Stated goal → Please rewrite the material below, changing every "Open" to "Expand" and keeping everything else the same; omit the pictures.

^^^^^^^^^^^^^^^^

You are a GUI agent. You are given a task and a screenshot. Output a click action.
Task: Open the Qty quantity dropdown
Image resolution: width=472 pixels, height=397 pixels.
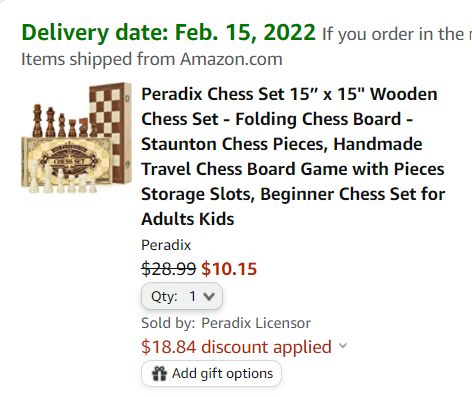click(182, 296)
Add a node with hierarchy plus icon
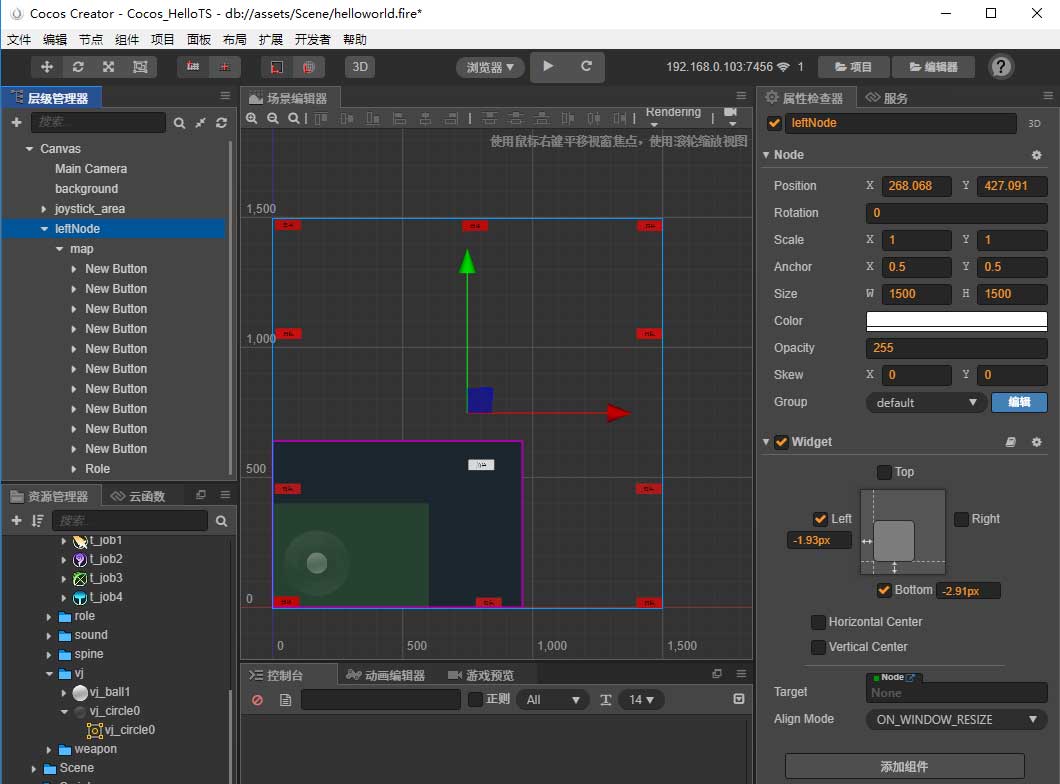Viewport: 1060px width, 784px height. coord(16,122)
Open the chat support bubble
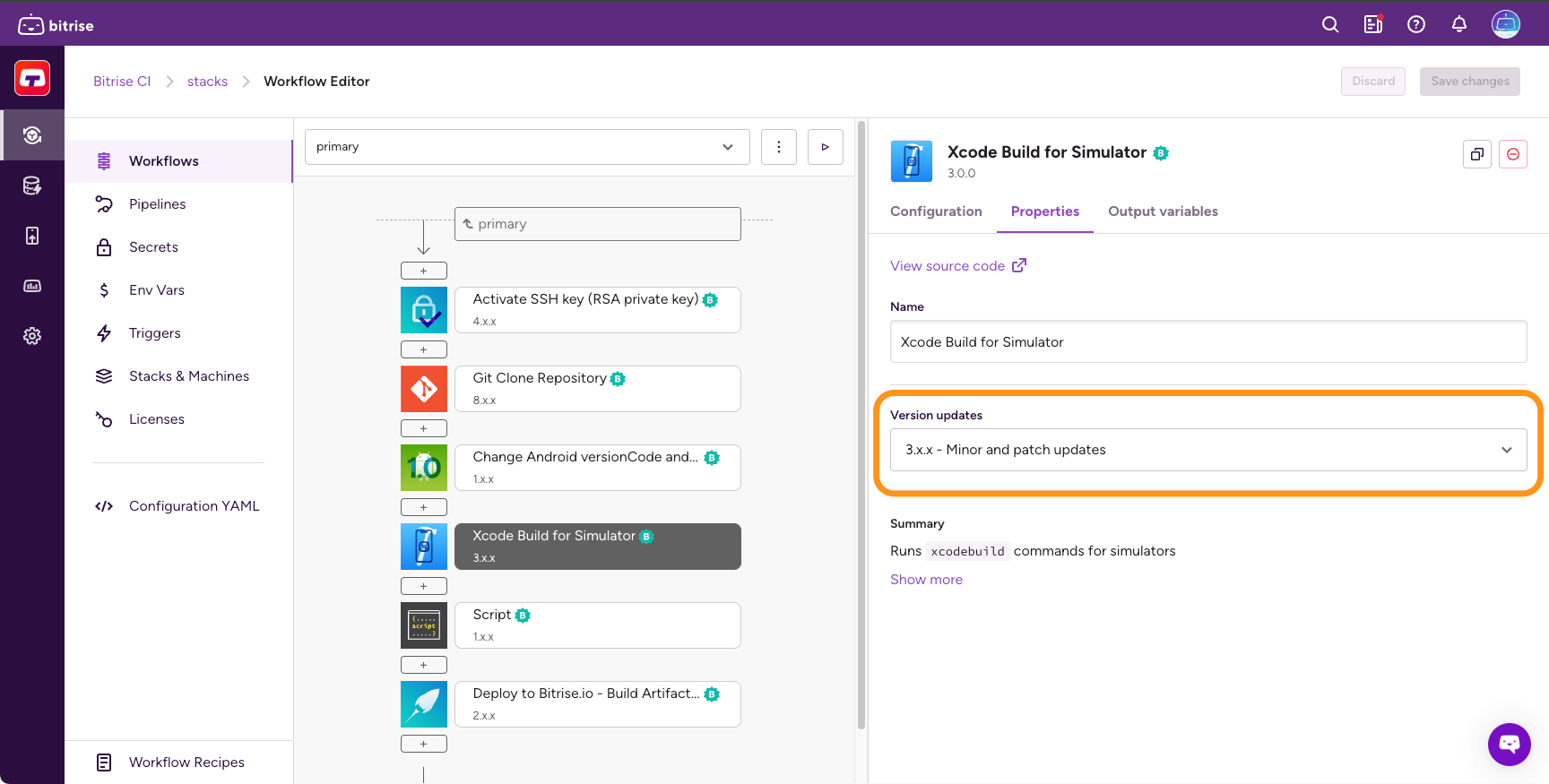 point(1510,744)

^^^^^^^^^^^^^^^^

Solved problem →
You are a GUI agent. You are given a task and a screenshot. Output a click action.
Task: Expand the Qty quantity dropdown
Image resolution: width=472 pixels, height=397 pixels.
click(182, 296)
Add a node with hierarchy plus icon
Viewport: 1060px width, 784px height. coord(16,122)
Expand the chat support bubble
 point(1510,744)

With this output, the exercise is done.